La denuncia -que apunta también a otros partidos, como el Partido del Movimiento Democrático Brasileño del presidente conservador Michel Temer- señala al PT de haber recibido sobornos por valor de 475 millones de dólares “por medio de la utilización de órganos públicos como Petrobras, el Banco Nacional de Desarrollo o el Ministerio de Planificación”, añade el escrito.
Esta es la primera denuncia que recibe Rousseff, destituida hace un año acusada de maquillar las cuentas públicas, en el desarrollo de la enorme operación Lava Jato, que investiga el multimillonario fraude que esquilmó a la petrolera estatal.
Por otro lado, la Policía brasileña halló más de 33 millones de reales, unos 10.57 millones de dólares, en cajas y maletas en una vivienda de Salvador (noreste) “supuestamente” utilizada por Geddel Vieira Lima, exministro del presidente Michel Temer, como un “búnker” para guardar dinero.

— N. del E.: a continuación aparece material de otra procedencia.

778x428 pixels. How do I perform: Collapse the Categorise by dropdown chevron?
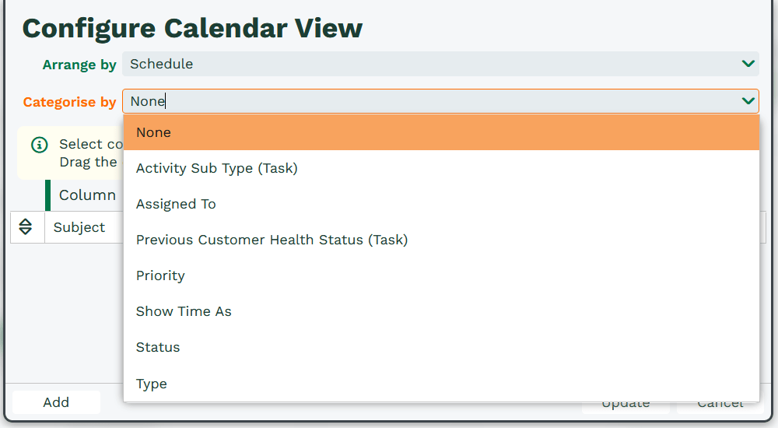click(x=748, y=101)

“Hasta el momento fueron contabilizados más de 33 millones de reales. La suma será mucho más elevada, teniendo en cuenta que faltaba un gran volumen por contar”, afirmó la Policía en un comunicado.
Vieira Lima, importante articulador político del gobierno conservador de Temer, estuvo al frente de la Secretaría de la Presidencia hasta noviembre de 2016. Renunció tras ser acusado de tráfico de influencias por Marcelo Calero, entonces ministro de Cultura.